- Opening Delimiter -
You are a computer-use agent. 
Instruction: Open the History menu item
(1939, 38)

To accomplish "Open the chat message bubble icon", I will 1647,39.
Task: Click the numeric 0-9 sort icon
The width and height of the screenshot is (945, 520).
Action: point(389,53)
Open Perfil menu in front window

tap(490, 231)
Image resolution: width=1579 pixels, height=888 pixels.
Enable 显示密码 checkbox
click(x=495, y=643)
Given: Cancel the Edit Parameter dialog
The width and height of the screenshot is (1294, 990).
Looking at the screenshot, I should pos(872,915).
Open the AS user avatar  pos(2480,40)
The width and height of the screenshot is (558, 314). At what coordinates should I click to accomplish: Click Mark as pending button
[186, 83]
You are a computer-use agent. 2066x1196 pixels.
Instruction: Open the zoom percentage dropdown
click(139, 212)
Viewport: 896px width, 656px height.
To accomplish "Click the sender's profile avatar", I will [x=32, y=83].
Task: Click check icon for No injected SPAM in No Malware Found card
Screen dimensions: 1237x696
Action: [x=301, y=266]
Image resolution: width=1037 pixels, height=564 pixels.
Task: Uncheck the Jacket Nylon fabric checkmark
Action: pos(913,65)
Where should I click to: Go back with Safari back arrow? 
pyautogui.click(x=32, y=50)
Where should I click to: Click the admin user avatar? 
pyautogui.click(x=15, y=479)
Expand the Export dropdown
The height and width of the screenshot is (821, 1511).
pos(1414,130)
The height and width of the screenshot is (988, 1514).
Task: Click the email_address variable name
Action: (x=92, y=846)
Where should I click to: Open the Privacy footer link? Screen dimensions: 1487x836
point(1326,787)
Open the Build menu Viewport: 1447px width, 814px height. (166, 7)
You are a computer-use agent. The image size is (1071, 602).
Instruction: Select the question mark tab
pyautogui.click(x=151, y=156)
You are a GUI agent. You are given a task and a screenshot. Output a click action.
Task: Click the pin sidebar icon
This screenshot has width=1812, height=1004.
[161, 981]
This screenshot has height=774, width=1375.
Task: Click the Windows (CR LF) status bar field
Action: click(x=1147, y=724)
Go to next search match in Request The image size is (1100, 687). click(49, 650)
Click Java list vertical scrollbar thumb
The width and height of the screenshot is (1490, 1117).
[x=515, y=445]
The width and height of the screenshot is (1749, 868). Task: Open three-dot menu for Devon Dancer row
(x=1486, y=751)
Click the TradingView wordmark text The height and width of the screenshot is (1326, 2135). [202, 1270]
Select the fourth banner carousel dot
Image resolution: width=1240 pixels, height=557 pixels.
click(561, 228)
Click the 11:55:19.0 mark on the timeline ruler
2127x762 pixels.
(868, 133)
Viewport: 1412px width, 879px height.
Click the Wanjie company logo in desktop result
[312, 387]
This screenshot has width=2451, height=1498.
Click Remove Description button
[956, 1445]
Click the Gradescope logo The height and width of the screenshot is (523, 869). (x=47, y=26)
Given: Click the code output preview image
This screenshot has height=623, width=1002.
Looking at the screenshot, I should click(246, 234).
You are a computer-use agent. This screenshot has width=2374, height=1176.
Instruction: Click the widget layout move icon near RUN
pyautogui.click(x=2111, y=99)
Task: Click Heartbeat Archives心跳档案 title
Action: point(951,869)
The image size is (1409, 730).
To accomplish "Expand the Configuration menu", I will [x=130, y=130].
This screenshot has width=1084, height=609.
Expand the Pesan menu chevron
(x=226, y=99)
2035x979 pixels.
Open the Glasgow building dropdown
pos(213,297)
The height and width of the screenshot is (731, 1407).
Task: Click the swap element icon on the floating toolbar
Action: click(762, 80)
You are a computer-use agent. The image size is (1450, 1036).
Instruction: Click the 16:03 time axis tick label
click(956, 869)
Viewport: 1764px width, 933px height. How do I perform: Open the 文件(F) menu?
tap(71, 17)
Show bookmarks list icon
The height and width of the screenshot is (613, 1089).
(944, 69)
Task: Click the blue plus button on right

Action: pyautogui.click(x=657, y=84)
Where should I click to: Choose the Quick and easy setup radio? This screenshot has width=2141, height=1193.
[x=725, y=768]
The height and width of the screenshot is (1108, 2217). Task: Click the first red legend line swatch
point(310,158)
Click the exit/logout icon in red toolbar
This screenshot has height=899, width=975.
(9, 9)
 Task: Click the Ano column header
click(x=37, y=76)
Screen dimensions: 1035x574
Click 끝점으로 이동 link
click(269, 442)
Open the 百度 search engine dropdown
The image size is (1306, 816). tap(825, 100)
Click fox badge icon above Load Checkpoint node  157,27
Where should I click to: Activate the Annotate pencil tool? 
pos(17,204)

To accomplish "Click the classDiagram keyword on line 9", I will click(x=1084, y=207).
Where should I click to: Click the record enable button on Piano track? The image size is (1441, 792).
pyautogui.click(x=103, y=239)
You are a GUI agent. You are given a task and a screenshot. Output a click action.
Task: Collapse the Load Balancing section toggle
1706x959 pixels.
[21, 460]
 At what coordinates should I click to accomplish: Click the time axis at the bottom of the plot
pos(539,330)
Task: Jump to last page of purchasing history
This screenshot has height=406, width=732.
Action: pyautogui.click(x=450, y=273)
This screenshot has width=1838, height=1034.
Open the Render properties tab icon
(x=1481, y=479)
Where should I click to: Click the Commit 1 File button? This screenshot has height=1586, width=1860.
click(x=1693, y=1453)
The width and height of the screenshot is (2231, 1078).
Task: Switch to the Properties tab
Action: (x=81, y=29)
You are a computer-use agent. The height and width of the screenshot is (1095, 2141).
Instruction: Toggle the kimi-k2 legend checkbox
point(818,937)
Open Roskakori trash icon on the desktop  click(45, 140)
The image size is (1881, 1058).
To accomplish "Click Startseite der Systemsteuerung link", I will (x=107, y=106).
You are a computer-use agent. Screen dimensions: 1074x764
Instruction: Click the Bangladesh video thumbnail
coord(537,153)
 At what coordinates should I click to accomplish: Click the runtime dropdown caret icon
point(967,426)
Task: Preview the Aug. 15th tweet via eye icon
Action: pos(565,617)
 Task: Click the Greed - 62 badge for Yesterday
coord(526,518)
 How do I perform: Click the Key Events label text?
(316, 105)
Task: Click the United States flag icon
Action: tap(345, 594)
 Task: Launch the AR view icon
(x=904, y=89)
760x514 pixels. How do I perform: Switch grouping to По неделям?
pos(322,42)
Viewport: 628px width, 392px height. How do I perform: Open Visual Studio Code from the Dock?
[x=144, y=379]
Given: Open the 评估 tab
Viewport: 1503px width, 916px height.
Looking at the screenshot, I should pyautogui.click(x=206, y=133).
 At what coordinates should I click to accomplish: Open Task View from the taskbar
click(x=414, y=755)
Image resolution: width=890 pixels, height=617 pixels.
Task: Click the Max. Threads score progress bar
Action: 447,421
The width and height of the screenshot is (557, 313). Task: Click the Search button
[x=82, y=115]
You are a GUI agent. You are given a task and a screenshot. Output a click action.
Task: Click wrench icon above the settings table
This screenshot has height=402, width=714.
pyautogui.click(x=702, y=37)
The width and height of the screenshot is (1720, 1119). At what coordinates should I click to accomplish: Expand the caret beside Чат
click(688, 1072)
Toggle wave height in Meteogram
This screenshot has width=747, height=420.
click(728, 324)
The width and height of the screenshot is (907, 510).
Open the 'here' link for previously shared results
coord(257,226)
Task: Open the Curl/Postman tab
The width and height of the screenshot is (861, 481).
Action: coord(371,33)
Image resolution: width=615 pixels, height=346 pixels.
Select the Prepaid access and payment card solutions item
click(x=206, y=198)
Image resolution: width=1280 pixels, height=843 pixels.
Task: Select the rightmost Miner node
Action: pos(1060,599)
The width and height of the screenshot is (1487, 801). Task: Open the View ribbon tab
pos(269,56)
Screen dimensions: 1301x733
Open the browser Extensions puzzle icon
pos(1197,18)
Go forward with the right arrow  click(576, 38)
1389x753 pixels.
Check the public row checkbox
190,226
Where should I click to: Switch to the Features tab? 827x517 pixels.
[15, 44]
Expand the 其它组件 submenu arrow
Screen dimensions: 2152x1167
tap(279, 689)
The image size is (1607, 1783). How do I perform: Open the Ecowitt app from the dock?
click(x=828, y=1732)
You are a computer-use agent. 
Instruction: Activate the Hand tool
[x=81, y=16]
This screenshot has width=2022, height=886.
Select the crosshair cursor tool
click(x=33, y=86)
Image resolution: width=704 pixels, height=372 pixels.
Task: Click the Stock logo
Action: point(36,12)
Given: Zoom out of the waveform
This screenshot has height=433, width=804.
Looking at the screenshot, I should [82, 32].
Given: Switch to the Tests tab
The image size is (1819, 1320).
- Closing Delimiter -
Exercise objective: From the data above, show each line that contains "will".

Solution to this problem:
To accomplish "Open the chat message bubble icon", I will 1647,39.
To accomplish "Click the sender's profile avatar", I will [x=32, y=83].
To accomplish "Expand the Configuration menu", I will [x=130, y=130].
To accomplish "Click the classDiagram keyword on line 9", I will click(x=1084, y=207).
To accomplish "Click Startseite der Systemsteuerung link", I will (x=107, y=106).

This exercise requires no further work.